▶ [Tarea asignada 1]
Responda, según el texto sobre Planned Parenthood:
(a) ¿En qué año se creó Planned Parenthood?
(b) ¿En qué mes comenzó la controversia?
(c) ¿En cuántos estados se realizaron investigaciones?
▶ [Tarea asignada 2]
Reproduzca literalmente todo lo que va, en el texto sobre Planned Parenthood, desde "En las últimas" hasta "a Planned Parenthood.".

▶ [Fragmento del documento]
Por José Manuel Simián, desde Nueva York Septiembre 25, 2015

En las últimas semanas, a medida que en Chile el proyecto de ley de despenalización del aborto en tres causales sorteaba sus primeras vallas en el Congreso, algunos columnistas que se le oponen aprovecharon de sacar a colación la polémica generada durante el verano estadounidense en torno a Planned Parenthood.

La controversia comenzó en julio, cuando una organización antiaborto llamada Center for Medical Progress, y de la cual prácticamente nadie había oído hablar hasta entonces, comenzó a divulgar una serie de videos que acusaban a Planned Parenthood —una entidad de salud reproductiva sin fines de lucro creada en 1916 y que atiende anualmente a 2,7 millones de estadounidenses— de comerciar con los restos de fetos abortados.

Planned Parenthood indicó que los costos de los que sus médicos hablaban en las grabaciones se referían a los costos de traslado de los tejidos para su uso en investigaciones científicas.

Poco importó que, al defenderse, Planned Parenthood pidiera perdón por el tono demasiado casual con que algunos de sus empleados aparecían hablando del aborto y sus consecuencias en las grabaciones clandestinas. Poco importó que, efectivamente, los montos de los que se hablaba en los videos se ajustaran, según profesionales de la salud independientes, a costos de traslado médico y no al lucro ilegal de que se acusaba a la entidad. Poco ha importado, después, que las investigaciones realizadas en 6 estados distintos no hayan encontrado ninguna infracción a la ley por parte de Planned Parenthood.

Entradas de datos recopilados:
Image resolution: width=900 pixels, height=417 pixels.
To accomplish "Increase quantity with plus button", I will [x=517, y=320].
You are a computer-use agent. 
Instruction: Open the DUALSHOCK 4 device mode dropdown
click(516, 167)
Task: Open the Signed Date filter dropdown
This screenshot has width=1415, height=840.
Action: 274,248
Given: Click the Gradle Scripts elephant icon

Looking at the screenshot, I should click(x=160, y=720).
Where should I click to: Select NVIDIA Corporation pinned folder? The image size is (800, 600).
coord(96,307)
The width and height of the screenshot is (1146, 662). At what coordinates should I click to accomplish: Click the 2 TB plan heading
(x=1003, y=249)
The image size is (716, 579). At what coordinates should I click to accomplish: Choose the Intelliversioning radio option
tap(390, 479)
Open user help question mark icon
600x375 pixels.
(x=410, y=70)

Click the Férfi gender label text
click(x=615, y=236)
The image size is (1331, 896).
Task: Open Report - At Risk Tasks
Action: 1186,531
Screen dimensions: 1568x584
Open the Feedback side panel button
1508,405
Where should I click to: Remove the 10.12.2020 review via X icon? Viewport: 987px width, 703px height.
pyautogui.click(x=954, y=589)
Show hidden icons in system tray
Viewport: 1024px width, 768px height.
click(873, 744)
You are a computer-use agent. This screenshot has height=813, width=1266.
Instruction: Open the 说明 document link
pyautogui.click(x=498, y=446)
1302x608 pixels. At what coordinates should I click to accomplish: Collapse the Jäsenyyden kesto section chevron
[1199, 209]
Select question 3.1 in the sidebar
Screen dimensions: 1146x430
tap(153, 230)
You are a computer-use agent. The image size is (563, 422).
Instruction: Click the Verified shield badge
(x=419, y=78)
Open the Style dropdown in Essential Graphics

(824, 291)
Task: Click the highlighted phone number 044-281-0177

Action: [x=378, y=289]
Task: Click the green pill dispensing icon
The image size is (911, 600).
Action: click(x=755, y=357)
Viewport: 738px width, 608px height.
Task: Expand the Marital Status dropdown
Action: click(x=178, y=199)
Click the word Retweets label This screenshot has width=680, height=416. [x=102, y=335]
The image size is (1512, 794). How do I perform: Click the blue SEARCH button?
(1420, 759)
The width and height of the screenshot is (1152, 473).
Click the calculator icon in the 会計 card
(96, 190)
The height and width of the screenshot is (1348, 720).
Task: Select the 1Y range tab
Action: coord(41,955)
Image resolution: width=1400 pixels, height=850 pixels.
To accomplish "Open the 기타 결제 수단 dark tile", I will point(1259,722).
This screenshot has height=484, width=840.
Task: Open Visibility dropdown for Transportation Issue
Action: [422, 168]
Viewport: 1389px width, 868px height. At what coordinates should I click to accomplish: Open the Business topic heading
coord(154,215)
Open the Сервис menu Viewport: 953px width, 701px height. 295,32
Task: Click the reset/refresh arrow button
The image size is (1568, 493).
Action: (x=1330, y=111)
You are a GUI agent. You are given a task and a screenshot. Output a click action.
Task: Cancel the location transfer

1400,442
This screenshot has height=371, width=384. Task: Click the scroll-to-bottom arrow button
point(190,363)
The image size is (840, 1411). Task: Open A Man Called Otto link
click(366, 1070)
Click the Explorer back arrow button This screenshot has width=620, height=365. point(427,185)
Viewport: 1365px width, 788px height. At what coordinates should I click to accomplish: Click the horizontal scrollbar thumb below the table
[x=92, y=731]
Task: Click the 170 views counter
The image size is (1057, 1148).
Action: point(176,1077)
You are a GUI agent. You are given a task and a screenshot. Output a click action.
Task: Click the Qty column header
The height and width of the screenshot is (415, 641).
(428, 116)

▶ [Respuesta escrita 1]
(a) En 1916.
(b) En julio.
(c) En 6 estados.

▶ [Respuesta escrita 2]
En las últimas semanas, a medida que en Chile el proyecto de ley de despenalización del aborto en tres causales sorteaba sus primeras vallas en el Congreso, algunos columnistas que se le oponen aprovecharon de sacar a colación la polémica generada durante el verano estadounidense en torno a Planned Parenthood.